De facto, os pobres sempre os tendes convosco, mas a Mim não me tendes sempre (Jo 12:8).
Tratará este versículo do Evangelho de João da facticidade da pobreza? Estaria Jesus a informar os circunstantes acerca das ilusões existentes nas futuras, embora ainda muito longínquas, políticas sociais de erradicação da pobreza? Estaria a reafirmar como inelutável - uma espécie de condenação ontológica - a pobreza entre os homens. Se assim fosse, estar-se-ia a reduzir os textos evangélicos a uma espécie de manual de sociologia e de ideologia política. Não é nestes jogos de linguagem, para utilizar a expressão de Wittgenstein, que as palavras evangélicas se devem integrar e ler.

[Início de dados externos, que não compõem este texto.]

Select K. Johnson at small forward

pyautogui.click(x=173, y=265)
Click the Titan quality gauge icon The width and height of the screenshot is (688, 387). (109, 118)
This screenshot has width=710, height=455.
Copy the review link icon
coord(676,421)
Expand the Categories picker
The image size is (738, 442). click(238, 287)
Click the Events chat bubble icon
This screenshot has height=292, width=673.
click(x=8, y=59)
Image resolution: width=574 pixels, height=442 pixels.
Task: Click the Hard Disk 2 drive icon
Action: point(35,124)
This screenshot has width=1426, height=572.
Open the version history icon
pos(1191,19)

Se as colocarmos no âmbito da sotereologia, no jogo de linguagem da salvação, elas terão uma leitura mais pertinente e adequada. Podemos ousar ler o versículo da seguinte maneira: cada um de nós terá sempre em si os pobres, aquilo que é ontologicamente diminuído, aquilo é eternamente um ser e um não ser, uma existência precária e efémera. Os pobres não nos são exteriores, não são pobres sociais, gente sem bens materiais, mas aquilo que em nós nos desvia de algo mais essencial, da riqueza imperecível e eterna. Os pobres em nós podem inclusive ser as riquezas materiais, os bens intelectuais, a glória vinda da honra e da fama. Os pobres são as nossas múltiplas inclinações para o efémero, o inconsistente, a ilusão.

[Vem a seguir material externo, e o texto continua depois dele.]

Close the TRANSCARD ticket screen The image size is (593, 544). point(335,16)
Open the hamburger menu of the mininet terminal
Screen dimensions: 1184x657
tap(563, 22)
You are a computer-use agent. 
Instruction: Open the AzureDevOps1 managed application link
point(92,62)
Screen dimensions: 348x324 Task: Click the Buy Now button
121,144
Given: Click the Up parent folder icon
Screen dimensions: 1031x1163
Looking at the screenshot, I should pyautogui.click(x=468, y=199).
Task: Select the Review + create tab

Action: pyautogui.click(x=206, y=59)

Esse que nem sempre temos também não é alguém exterior, mas o que está no mais fundo de nós. Mas esse «a Mim não me tendes sempre» não é o prenúncio da morte de Jesus? Sim. Mas o texto evangélico não é apenas - ou não é essencialmente - uma narrativa de factos históricos. Aquele que não temos sempre é, paradoxalmente, O que está sempre no mais fundo de nós mesmos, O que a nossa preocupação com os pobres - no sentido acima referido - nos faz perder constantemente. A semântica do versículo joga-se nessa tensão entre pobres e Mim, entre a pobreza da nossa materialidade e a riqueza do espírito que nos habita. Não, por acaso, o contexto evangélico (Jo 12: 1-11) contrapõe o dinheiro para os pobres e o dinheiro gasto em perfume, com que Maria perfumou o Senhor. A nossa riqueza, isto é, a nossa atenção e o nosso cuidado deve ser dado ao Espírito que é a verdade mais funda que exista em cada ser humano.